Firefly11 I'd like to respond to your question about whether you have to be Muslim to be Sufi. There are some people who use the name Sufi who are not Muslim, but if you were to ask a Muslim this question I think they would all say yes. Sufism is one aspect of Islam (as it attempts to acheive the 'ihsan' state mentioned in the hadith), so while people may benefit in some ways from taking the Sufi practises without anything else, they will not utlimately be following it in its' true form. It would be like baking bread if all you had was flour, you have one essential ingredient but without the others you would not get very far. Also Sufis like all Muslims operate within the sacred law, so if people were mixing sufi practises with other elements that were not permissible in Islam, it would be entirely meaningless from an Islamic point of view.

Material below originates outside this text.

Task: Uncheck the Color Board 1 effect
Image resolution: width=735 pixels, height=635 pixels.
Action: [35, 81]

Cuddledup Sat 08-Dec-12 22:28:56

Crescent thank you for the link to the programme about Rumi / whirling dervish. (I watched it whilst doing a pile of ironing and found it really interesting.). My knowledge of Rumi is limited to reading "Forty Rules of Love" - great book, v readable.
I"ve started reading the book on American converts - it's interesting.
THANK YOU.

Galvanise Sun 09-Dec-12 00:39:08

Great link hardly smile

firefly11 Sun 09-Dec-12 01:12:54

crescent and hardly, thank you both for taking the time to explain. I find Rumi's words very beautiful. I had to Google whirling dervish because I wasn't sure what it was. And when I saw the Youtube video of it in Turkey somewhere, I recognised the attire as that which is rather similar to what Rumi wears in some illustrations of him. They spin round very gracefully and it's a miracle they don't feel dizzy.

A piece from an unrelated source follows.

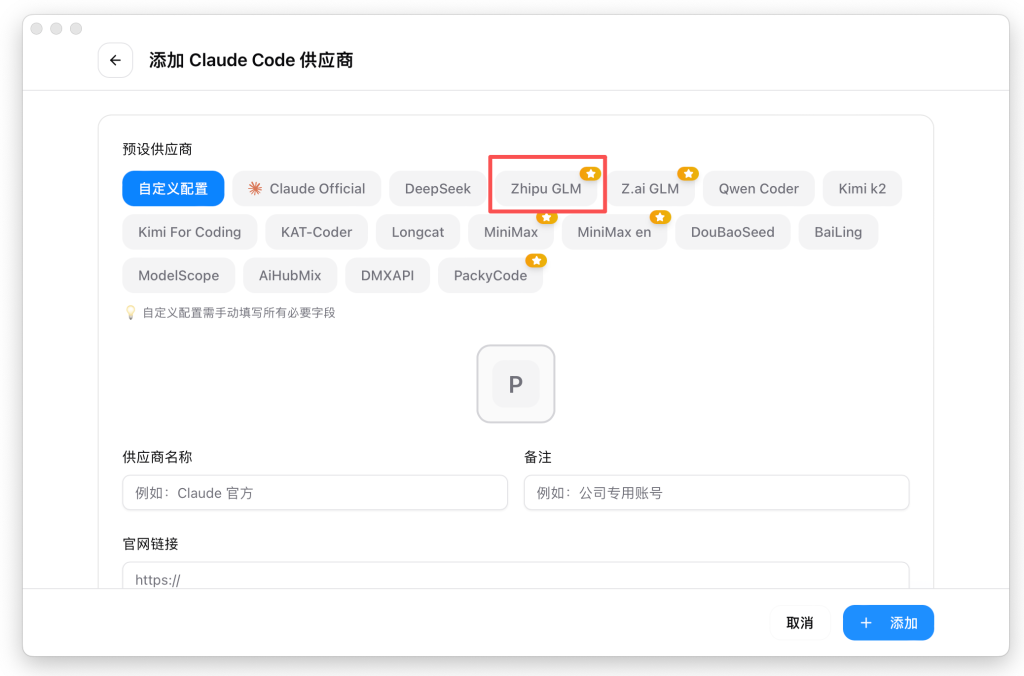Select the Kimi k2 preset
Image resolution: width=1024 pixels, height=676 pixels.
(862, 189)

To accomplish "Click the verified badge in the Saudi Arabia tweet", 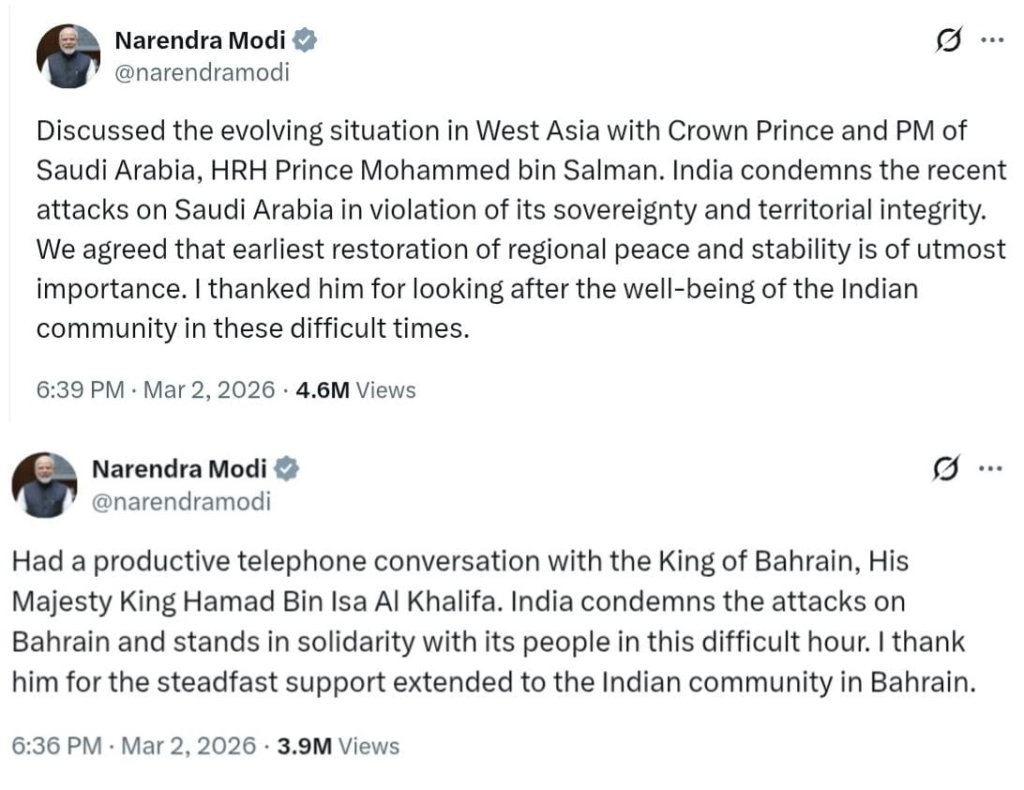I will click(x=304, y=41).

I'm at a sort of period now where I am quite into the spiritual side of things. I have met many Muslims in my life and have been struck by many of them for their strong faith. It's something I lacked for most of my life and only recently it has grown stronger. I am not sure about converting though, and my husband would definitely not convert even if I do and my in laws and my parents would be very disappointed if I did. I am reading up on different things and happy to just have a personal relationship with God in my own way for now. I have always been drawn towards monotheistic religions...

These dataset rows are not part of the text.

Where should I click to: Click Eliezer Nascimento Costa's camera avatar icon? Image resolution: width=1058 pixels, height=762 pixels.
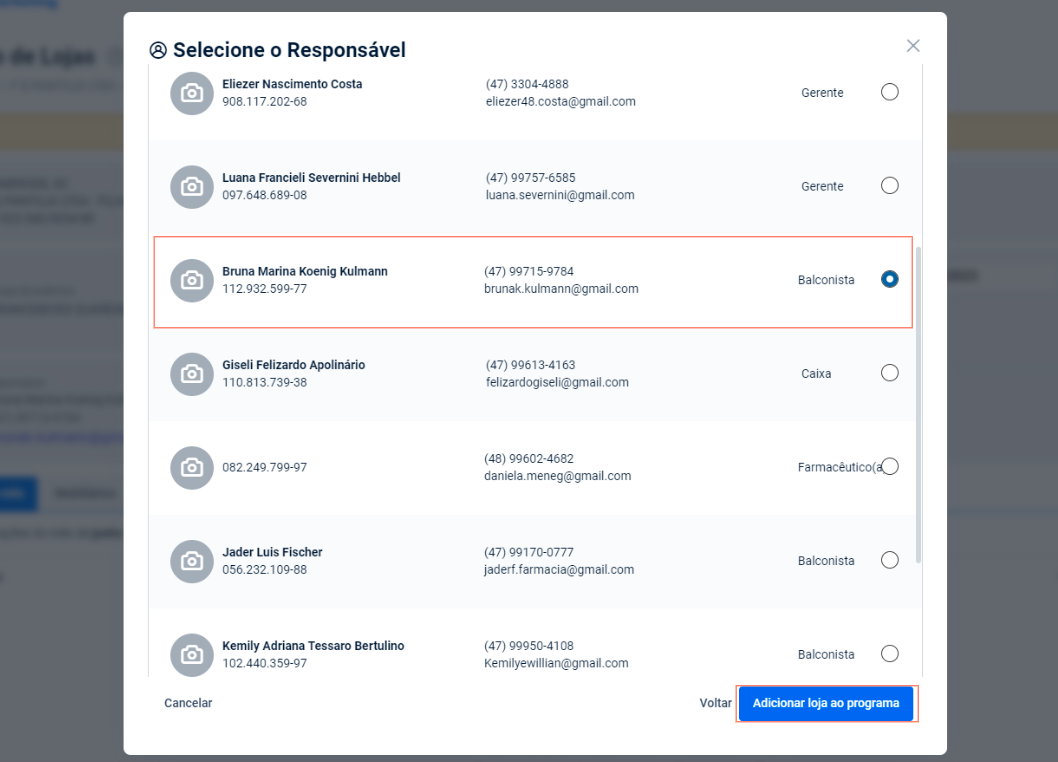pos(192,93)
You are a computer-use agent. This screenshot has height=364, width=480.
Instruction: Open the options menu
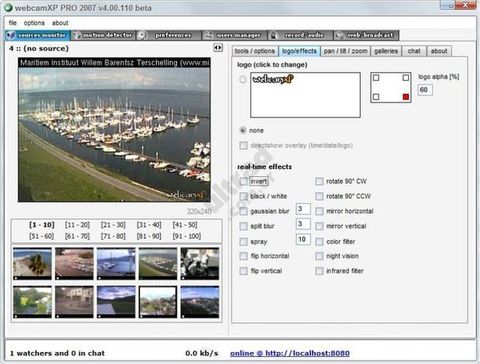click(34, 23)
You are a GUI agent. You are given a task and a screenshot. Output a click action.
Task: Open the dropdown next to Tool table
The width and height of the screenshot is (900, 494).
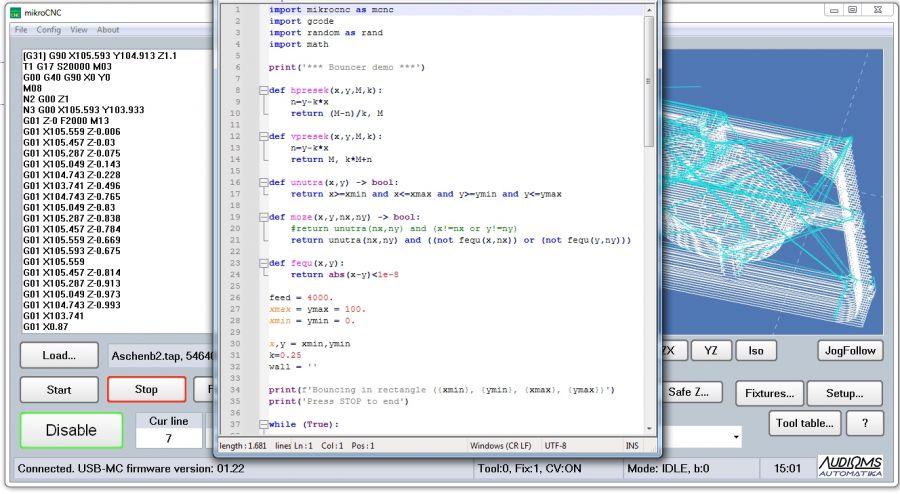pos(736,437)
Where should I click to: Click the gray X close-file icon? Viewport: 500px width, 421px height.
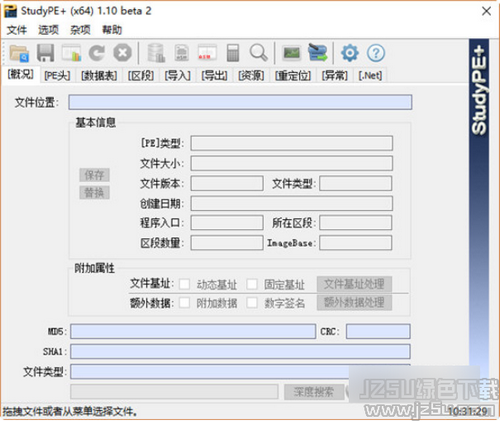(x=122, y=53)
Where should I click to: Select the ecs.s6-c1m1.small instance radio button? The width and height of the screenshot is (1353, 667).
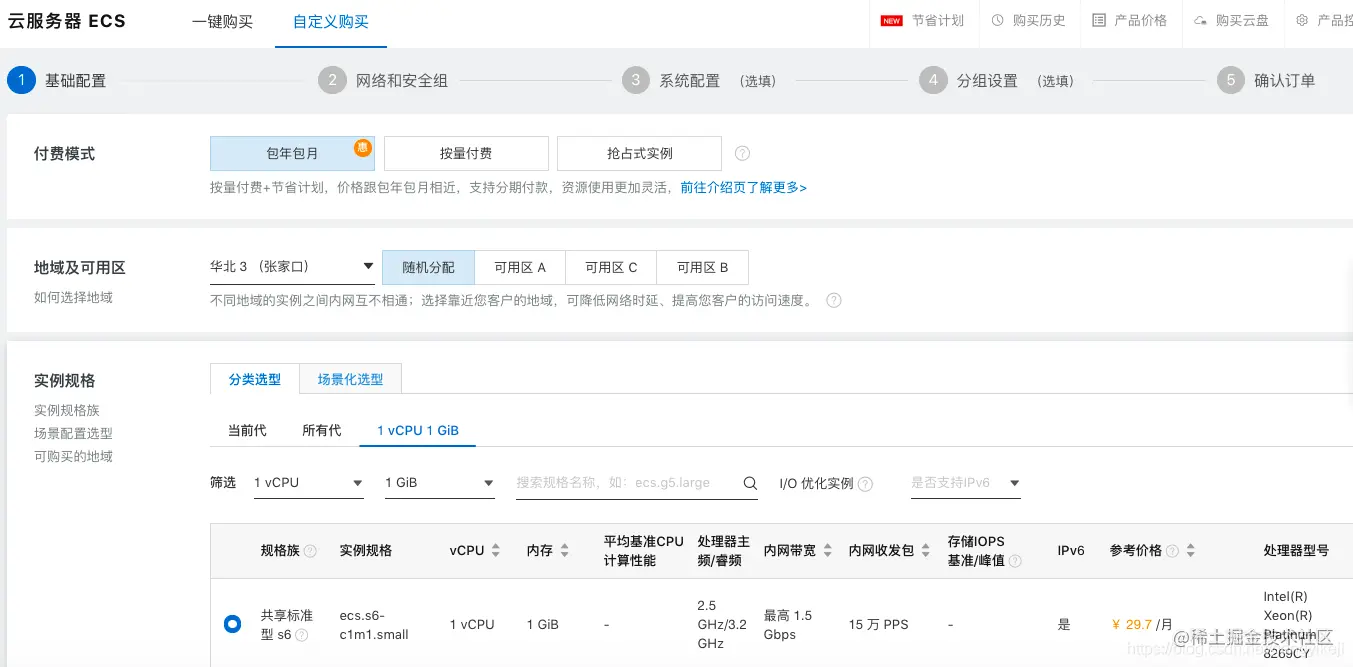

Cuddledup Sun 09-Dec-12 07:58:26

Good morning friends,
Please could someone recommend me a book of Rumi's poetry / writings.
Thank you

HardlyEverHoovers Sun 09-Dec-12 13:01:51

firefly11, may God be with you in your spiritual journey, and the best advice I could give, having gone through (and am still going through) exploration and change, is to relax and enjoy it, and let your heart guide you. And remember, any decisions you make are between you and God primarily. When I converted to Islam I didn't tell anyone for quite a while, and my parents were the last to know!
I was also drawn to the monotheistic religions, despite having been brought up in an athiest household, and most of my experiences prior to Islam, being a bit of a yoga loving hippy, were more along the Buddhist lines. But I think the purity of the monotheistic religions always appealed, and Islam stood out to me as the purest.

firefly11 Mon 10-Dec-12 01:06:21

Thanks hardly. I too have been a yoga loving hippie sort, was at one point really into astrology, occultism, etc. Went through a decade-long agnostic atheist rebellious phase since I was a teen... but I think back and realised I have never been a true atheist. I was cynical and disillusioned, having had an unhappy home life growing up. I had therapy in recent years and have only slowly began to find myself again. Along came the realisation that I actually do believe in God, I was just denying God's existence all that time (have to add that none of this God business came up in my therapy in case you wonder if my therapist put these thoughts of God in my head!) I have always been a bit of a spiritual, truth seeker if you wish. I studied philosophy when I was in Uni to try and find answers to the questions I had in my head. I am still finding this recent rediscovery of God quite something to get used to. It's an uplifting feeling. I have no idea where it leads but I will just have to follow my heart and be true to myself.